Saved entries:

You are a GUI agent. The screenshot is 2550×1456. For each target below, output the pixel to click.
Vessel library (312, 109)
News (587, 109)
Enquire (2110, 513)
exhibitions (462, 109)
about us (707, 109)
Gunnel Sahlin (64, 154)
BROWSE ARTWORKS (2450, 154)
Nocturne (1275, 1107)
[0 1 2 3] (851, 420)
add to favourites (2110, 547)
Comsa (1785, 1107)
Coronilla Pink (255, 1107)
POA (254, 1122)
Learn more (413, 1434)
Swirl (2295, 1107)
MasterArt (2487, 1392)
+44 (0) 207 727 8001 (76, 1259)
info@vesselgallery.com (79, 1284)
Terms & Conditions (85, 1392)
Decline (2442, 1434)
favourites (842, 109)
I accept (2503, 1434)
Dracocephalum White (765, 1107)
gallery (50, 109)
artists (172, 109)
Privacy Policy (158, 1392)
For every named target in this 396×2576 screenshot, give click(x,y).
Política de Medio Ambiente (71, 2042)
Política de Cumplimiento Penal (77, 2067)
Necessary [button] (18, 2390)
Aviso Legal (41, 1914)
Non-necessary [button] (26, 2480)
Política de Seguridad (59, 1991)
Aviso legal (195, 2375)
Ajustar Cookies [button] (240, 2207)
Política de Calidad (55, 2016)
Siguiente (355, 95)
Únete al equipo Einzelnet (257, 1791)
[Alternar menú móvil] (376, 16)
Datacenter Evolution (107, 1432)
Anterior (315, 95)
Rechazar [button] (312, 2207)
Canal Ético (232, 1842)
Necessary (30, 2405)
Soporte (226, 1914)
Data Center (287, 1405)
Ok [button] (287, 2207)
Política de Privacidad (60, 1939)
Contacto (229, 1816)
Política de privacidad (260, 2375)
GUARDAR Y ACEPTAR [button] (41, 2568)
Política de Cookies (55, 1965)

• About this exercise: In the entries above, how many lines hold the word "screenshot"? State the number and nothing else.

• Solution for this task: 2